====== Lesetext

Leben[Bearbeiten | Quelltext bearbeiten]

Berufsausbildung, Erster Weltkrieg, Auswanderung und Familie[Bearbeiten | Quelltext bearbeiten]

Ebrecht, Sohn eines Kaufmanns, besuchte das Gymnasium, ohne jedoch das Abitur abzulegen.[3] Von 1912 bis 1914 besuchte er Kunstakademien in Berlin und Dresden. Als Kriegsfreiwilliger nahm er ab 1914 am Ersten Weltkrieg teil. Im Rang eines Leutnants wurde er 1918 aus der Armee entlassen. Nach dem Krieg war er in Fischerhude bei Otto Modersohn.[4] Von 1920 bis 1924 war er Angehöriger mehrerer Freikorps.[3] Er trat der NSDAP 1922 erstmals bei und verließ bald nach dem gescheiterten Hitlerputsch Deutschland.[4] Er bereiste anschließend Japan, Indien und Afrika. Von 1926 bis 1931 war er Sisalpflanzer in Ostafrika. 1926 erfolgte die Scheidung von seiner ersten Frau, die er 1918 geheiratet hatte, und seine zweite Ehe.[3] Aufgrund der im Zuge der Weltwirtschaftskrise stark gefallenen Weltmarktpreise für Sisalfaser gab Ebrecht 1931 seine unrentabel gewordene Pflanzung auf und kehrte nach Deutschland zurück. Nach der Ende 1938 erfolgten Scheidung von seiner zweiten Ehefrau heiratete er 1939 ein drittes Mal.[5] Ebrecht wurde Vater von insgesamt vier Kindern.

============
====== Bereitgestellte Daten

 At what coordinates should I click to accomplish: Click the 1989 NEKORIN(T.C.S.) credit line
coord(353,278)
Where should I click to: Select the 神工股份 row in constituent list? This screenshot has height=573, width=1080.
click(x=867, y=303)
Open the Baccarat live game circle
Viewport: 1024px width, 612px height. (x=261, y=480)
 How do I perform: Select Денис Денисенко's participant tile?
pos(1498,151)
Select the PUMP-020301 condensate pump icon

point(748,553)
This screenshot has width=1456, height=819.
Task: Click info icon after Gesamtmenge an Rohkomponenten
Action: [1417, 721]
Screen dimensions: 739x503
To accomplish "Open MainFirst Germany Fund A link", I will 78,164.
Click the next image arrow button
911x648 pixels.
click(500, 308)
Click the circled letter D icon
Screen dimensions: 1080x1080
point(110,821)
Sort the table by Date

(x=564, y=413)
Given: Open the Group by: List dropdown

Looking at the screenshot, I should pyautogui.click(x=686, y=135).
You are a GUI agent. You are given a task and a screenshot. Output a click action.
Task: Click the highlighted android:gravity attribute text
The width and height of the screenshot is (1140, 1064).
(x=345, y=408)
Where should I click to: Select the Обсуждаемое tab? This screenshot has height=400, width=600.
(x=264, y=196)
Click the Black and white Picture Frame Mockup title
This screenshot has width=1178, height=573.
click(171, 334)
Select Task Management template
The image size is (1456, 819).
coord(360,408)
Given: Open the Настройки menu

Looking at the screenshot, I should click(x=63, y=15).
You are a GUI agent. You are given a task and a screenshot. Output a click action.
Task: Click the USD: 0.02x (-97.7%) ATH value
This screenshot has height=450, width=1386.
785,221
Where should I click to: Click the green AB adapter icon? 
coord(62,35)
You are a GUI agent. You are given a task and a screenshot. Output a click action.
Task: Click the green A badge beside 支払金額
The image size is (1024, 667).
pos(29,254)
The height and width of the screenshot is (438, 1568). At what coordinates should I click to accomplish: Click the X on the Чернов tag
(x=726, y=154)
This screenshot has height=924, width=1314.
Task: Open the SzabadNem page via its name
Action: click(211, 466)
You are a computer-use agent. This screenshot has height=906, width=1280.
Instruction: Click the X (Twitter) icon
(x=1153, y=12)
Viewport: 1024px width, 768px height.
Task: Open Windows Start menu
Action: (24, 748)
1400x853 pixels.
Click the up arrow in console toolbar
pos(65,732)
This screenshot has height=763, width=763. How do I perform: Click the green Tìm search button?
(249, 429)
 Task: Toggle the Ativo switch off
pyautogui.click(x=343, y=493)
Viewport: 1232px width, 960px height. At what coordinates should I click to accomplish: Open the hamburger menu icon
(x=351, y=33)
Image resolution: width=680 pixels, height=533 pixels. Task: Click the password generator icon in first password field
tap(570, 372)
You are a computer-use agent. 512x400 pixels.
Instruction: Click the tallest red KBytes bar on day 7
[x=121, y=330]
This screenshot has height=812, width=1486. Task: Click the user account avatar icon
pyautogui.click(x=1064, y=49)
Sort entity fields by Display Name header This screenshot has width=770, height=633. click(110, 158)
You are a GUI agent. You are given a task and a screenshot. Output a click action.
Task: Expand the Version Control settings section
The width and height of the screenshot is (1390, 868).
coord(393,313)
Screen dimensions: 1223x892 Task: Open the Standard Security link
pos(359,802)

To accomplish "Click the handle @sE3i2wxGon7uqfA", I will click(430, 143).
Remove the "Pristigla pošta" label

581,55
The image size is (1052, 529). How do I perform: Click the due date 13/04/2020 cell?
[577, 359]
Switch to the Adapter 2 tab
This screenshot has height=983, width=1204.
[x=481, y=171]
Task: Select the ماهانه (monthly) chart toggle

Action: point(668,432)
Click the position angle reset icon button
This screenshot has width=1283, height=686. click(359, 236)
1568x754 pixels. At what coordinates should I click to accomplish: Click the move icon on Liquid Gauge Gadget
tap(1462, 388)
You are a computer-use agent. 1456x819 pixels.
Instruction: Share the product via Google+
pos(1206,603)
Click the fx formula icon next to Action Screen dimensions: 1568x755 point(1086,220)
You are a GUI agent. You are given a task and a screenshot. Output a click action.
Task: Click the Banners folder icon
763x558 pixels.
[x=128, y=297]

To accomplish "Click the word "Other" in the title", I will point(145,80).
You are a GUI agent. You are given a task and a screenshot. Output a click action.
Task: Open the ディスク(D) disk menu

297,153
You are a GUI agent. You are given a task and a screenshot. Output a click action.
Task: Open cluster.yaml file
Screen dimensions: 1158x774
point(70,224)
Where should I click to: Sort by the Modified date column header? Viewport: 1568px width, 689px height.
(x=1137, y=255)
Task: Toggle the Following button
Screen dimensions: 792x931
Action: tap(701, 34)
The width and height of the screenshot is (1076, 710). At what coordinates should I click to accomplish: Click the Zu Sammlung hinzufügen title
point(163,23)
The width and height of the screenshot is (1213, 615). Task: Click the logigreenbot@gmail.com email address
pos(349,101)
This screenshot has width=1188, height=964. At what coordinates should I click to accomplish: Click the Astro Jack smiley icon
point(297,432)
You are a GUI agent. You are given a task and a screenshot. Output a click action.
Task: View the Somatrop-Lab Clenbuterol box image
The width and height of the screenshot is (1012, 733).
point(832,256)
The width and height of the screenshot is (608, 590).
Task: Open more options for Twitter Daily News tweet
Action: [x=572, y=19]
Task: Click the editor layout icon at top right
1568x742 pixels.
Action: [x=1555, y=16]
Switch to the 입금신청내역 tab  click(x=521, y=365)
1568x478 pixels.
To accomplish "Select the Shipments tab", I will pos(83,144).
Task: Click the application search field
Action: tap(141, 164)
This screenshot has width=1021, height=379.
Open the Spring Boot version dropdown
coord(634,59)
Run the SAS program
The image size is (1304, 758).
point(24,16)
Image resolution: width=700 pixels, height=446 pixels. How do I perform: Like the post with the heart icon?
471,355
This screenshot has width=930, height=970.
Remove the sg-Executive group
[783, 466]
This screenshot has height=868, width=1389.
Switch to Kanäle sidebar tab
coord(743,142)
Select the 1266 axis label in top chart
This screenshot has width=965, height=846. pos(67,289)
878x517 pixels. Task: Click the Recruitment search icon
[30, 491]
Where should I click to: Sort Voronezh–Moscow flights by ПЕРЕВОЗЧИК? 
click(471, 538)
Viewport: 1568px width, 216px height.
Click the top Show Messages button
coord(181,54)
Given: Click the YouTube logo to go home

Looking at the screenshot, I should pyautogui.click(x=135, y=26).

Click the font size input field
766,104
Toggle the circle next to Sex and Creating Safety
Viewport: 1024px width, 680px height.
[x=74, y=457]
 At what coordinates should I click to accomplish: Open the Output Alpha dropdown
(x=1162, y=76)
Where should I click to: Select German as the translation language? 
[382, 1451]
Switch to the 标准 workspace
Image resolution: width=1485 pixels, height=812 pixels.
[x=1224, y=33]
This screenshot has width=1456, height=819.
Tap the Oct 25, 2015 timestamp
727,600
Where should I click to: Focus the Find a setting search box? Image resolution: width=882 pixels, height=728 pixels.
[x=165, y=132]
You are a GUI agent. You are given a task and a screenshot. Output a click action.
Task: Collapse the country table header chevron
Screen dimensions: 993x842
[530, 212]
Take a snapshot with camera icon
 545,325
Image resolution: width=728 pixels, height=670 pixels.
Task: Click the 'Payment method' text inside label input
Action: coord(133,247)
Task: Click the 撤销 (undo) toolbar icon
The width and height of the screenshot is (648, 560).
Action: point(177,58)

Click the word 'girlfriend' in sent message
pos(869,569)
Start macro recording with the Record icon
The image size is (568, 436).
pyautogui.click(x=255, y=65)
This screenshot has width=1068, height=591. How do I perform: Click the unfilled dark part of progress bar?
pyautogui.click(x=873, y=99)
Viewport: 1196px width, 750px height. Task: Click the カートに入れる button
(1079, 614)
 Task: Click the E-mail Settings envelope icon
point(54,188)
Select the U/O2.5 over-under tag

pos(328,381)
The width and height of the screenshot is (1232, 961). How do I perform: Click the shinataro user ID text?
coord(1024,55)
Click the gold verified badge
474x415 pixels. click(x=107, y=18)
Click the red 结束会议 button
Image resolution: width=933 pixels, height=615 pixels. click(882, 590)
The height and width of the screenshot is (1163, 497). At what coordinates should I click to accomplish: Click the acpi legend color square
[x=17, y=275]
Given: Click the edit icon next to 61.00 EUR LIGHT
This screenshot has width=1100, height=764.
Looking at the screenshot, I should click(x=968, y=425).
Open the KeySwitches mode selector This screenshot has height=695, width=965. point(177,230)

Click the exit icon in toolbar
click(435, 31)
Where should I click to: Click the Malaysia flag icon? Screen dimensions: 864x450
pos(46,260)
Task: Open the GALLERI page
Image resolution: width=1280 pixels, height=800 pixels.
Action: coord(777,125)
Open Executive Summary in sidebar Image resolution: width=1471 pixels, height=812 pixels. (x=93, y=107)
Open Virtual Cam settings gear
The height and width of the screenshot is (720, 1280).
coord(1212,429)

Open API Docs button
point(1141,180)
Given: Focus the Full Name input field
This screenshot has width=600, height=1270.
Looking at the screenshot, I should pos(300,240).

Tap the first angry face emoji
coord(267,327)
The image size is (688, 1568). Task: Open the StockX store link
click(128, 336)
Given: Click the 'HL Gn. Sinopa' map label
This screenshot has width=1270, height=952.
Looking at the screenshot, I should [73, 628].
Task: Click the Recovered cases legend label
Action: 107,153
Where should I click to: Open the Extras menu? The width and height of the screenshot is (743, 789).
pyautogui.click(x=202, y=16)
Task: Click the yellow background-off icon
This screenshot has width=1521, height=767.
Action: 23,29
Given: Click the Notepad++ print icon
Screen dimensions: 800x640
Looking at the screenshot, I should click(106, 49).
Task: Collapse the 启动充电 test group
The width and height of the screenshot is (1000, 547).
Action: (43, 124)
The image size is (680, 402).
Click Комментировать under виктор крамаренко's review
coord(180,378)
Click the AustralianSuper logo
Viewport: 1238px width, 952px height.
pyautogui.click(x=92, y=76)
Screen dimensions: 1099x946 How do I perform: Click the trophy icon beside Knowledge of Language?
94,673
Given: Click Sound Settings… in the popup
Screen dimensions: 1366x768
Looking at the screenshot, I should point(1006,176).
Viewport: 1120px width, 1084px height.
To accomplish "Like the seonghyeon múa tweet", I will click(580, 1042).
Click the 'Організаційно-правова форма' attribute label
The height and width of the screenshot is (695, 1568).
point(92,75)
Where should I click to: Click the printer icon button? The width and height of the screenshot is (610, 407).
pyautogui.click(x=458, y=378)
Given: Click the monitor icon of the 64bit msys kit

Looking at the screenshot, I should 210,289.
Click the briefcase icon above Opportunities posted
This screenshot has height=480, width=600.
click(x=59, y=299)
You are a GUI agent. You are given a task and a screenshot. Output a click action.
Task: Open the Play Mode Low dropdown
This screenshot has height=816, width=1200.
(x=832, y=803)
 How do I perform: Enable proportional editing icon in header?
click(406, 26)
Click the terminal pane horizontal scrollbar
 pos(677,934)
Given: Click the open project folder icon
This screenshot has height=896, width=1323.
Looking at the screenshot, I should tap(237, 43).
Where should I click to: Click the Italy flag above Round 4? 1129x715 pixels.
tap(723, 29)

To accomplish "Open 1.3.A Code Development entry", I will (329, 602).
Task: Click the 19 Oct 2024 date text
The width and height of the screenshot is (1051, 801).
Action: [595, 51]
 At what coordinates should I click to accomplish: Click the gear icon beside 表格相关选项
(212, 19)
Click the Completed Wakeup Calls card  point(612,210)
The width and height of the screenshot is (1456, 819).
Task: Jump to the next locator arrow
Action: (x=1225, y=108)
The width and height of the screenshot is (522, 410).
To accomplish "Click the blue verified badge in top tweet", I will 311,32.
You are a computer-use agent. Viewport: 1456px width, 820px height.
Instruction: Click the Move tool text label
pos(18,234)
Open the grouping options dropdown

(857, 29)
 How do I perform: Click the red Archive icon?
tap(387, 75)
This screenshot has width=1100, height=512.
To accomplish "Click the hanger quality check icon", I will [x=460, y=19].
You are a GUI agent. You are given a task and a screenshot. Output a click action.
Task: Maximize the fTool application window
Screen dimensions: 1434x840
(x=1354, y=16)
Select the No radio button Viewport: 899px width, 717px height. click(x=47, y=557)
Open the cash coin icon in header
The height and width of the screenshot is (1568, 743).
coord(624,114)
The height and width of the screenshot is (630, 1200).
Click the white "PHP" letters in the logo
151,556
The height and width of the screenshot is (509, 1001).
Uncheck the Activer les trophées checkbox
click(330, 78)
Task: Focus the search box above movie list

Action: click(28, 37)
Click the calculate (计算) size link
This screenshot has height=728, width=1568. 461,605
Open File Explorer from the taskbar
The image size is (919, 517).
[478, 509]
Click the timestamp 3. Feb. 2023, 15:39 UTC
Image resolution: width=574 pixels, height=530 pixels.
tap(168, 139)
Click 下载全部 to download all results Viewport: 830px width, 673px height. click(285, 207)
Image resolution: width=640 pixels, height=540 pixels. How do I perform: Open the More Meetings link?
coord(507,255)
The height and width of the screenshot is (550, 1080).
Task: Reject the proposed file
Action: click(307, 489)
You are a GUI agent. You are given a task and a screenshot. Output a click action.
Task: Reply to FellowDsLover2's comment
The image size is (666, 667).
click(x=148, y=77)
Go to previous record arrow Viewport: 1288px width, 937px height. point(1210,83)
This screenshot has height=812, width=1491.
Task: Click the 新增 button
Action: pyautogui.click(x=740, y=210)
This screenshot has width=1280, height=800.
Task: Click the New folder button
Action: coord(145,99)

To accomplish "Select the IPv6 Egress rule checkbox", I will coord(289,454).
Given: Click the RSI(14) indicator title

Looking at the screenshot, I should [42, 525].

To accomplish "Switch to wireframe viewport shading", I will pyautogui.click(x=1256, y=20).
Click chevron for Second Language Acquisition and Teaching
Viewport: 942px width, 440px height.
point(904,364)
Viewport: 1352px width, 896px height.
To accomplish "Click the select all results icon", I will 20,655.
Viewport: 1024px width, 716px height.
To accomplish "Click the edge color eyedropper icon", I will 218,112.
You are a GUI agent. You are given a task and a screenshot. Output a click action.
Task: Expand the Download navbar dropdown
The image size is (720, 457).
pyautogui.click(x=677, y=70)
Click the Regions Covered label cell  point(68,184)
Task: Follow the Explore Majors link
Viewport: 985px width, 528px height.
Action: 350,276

============

» Aufgabenstellung 1
In welchen Städten besuchte Ebrecht laut dem Lesetext von 1912 bis 1914 Kunstakademien?
» Aufgabenstellung 2
Welche geografischen Namen (Städte, Orte, Länder und Regionen) kommen im Lesetext vor? Nenne alle in der Reihenfolge ihres Auftretens.
» Aufgabenstellung 3
Wie lautet der Satz „Von 1926 bis 1931 war er Sisalpflanzer in Ostafrika.“ aus dem Lesetext auf Englisch?

» Vollständige Antwort 1
In Berlin und Dresden.

» Vollständige Antwort 2
Berlin, Dresden, Fischerhude, Deutschland, Japan, Indien, Afrika, Ostafrika

» Vollständige Antwort 3
From 1926 to 1931 he was a sisal planter in East Africa.